Element collages present various slices of a website's functionality in semi-isolated states, which can make it difficult to imagine how they'll look in a more fleshed-out layout with actual content. Element collages are helpful, but don't get too focused and spend too much time on features that may not make the final cut. Ultimately, element collages are probably best suited for use as a sort of personal scratchpad, where you can add interactivity and animation to flesh out elements from your style tiles and/or moodboards, rather than as a communication tool with clients or coworkers.
The look, feel, and visual elements have all been approved. Now it's time to start laying out the pages and integrating content.
A style tile gives you a head start. You’ll save time and have a more focused design rather than working things out as you go. There won’t be any surprises for the client because they’ll already be familiar with the graphic elements.
Style tiles are a good starting point, but you can always make changes if something isn’t working in the actual layout. That bright color scheme that looked so amazing may actually be overpowering. And that overly stylized logo may be distracting in a more minimalist layout. The only way you’ll be able to tell if these styles work is to apply them to the actual design.
During the visual design stage you’ll be:
Laying out images, text, and other content
Creating menus and other navigational components
Making sure the content and design are working together to achieve the site’s goals
Refining design and content, and making changes as needed
Integrating client feedback
But before you get to all that, you’ll want to translate your style tile work into real HTML/CSS for use on the site. I.e., to …

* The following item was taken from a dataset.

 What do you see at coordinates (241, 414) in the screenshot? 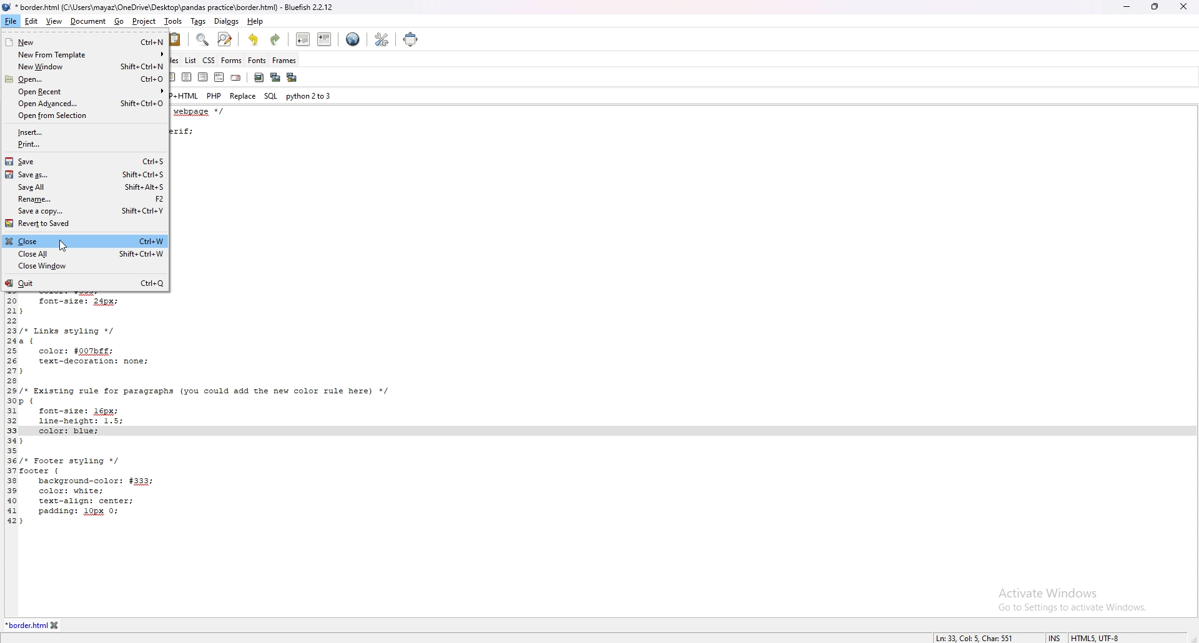
I see `code` at bounding box center [241, 414].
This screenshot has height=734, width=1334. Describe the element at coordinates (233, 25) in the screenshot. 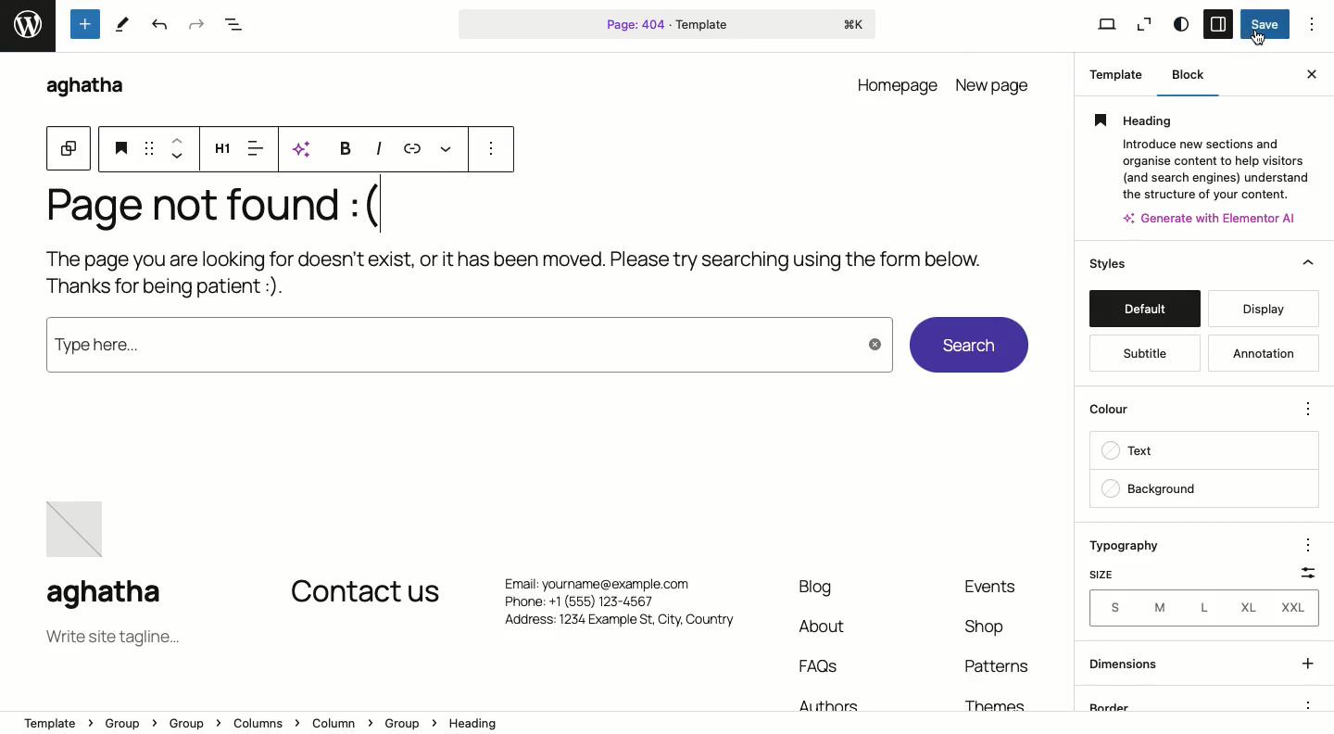

I see `Document overview` at that location.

Create a living style guide
Most brands have a style guide. Any designer who’s been doing it for awhile has taken a deep dive into Dropbox and Google Drive in hopes of finding the most current version. Even if you do manage to find the latest version, things have likely changed since the guidelines were chiseled into the PDF (ugh).
The best way to make an easily updatable and findable style guide is to create a living style guide. A living style guide exists on the web, in conjunction with the site it serves to provide guidelines for. It’s usually a password protected page on a live website. Here, all of the styles live in one place, where they can be immediately changed and applied.
That’s the key here: when you alter your Webflow style guide, every element that shares the modified class will automatically update. For those of us used to defining a style change, then implementing it, then updating the guide, it’s a sea change.
Editing styles from the living style guide lets you make changes across the site. Feedback from a client can be quickly integrated and a living style guide shows the different visual elements in a design globally applied across the site. How to build a living style guide in Webflow will show you how easy it is to create one.
From a kaleidoscope of ideas comes a clear vision
Improve the web design process. Communicate ideas early and more clearly. Do the prep work — map the content, construct wireframes, and build the visual elements. It's tempting to skip steps, but this will only create complications later in the project.
Be meticulous in your work and in communicating your process. Vagueness leaves room for unmet expectations. When everyone understands the project’s vision and goals, they’re more likely to be happy with the final product.